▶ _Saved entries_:
'''
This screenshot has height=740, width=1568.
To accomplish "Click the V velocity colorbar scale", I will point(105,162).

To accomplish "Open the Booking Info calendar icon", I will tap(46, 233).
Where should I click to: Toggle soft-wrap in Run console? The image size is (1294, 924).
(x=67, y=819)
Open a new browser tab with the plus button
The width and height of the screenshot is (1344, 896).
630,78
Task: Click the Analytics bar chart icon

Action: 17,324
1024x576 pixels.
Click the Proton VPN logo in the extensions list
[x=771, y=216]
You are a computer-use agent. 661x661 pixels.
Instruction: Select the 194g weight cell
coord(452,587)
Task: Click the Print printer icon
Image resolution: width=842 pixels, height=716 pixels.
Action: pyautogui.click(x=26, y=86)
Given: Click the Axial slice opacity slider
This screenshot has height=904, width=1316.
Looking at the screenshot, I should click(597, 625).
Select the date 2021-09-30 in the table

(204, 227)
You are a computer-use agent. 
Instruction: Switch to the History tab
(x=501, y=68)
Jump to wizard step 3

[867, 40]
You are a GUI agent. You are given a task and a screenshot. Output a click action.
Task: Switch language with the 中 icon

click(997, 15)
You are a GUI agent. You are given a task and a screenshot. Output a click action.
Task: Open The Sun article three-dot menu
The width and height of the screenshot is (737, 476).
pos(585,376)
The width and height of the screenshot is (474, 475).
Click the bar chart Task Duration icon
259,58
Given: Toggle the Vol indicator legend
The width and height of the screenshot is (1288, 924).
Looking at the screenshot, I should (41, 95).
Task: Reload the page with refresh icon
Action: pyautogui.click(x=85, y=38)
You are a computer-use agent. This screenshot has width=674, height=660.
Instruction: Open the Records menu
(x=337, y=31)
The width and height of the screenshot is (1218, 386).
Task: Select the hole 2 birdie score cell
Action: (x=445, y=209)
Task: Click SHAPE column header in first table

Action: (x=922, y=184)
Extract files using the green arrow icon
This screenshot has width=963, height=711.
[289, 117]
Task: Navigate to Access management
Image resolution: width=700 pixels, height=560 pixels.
'''
▶ _Exercise prompt_:
In the entries above, find the line with "1024x576 pixels." and the line with "Given: Click the Axial slice opacity slider", then set down exactly those two and every line between them, nothing else.

▶ _Completed exercise_:
1024x576 pixels.
Click the Proton VPN logo in the extensions list
[x=771, y=216]
You are a computer-use agent. 661x661 pixels.
Instruction: Select the 194g weight cell
coord(452,587)
Task: Click the Print printer icon
Image resolution: width=842 pixels, height=716 pixels.
Action: pyautogui.click(x=26, y=86)
Given: Click the Axial slice opacity slider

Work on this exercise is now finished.